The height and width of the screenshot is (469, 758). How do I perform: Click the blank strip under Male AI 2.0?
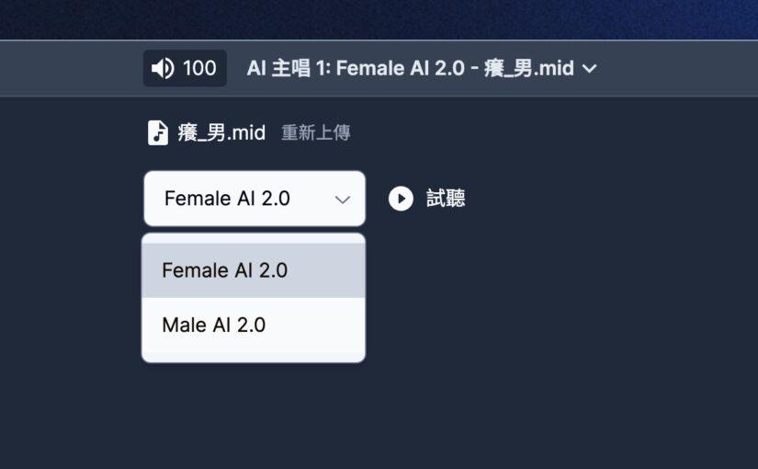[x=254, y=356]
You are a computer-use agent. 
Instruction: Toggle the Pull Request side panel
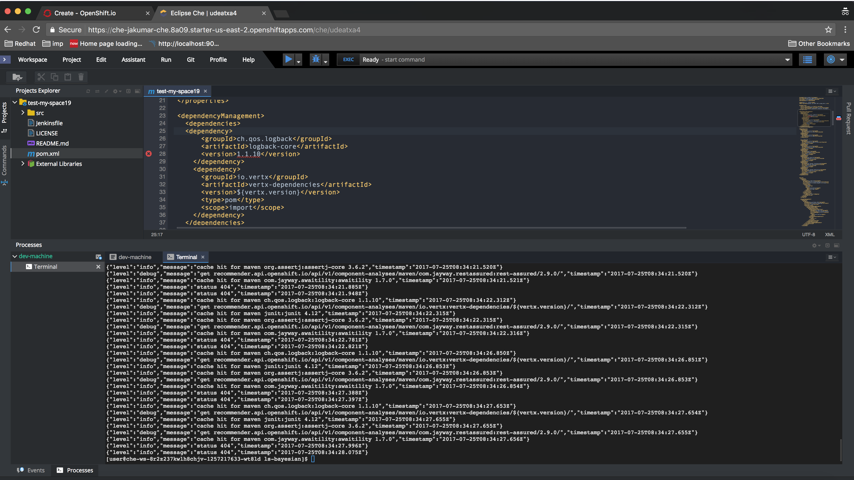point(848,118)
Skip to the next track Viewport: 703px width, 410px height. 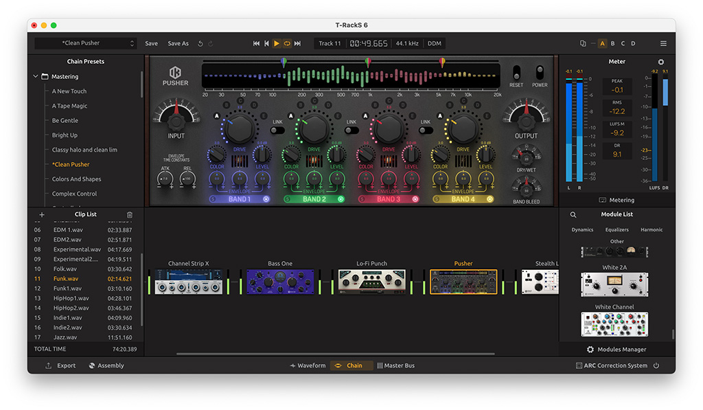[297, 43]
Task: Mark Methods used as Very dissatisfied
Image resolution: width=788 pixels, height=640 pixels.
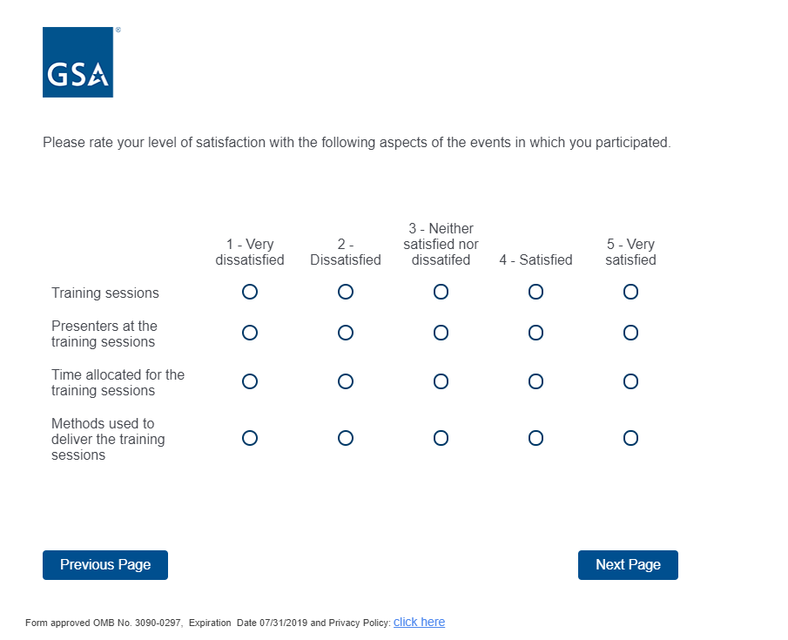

• **Task requirements**:
Omit the pictures and print again exactly the lines from the one with "Task: Mark Methods used as Very dissatisfied" through the final line of the entries, both ends included.

• **Solution for this problem**:
Task: Mark Methods used as Very dissatisfied
Image resolution: width=788 pixels, height=640 pixels.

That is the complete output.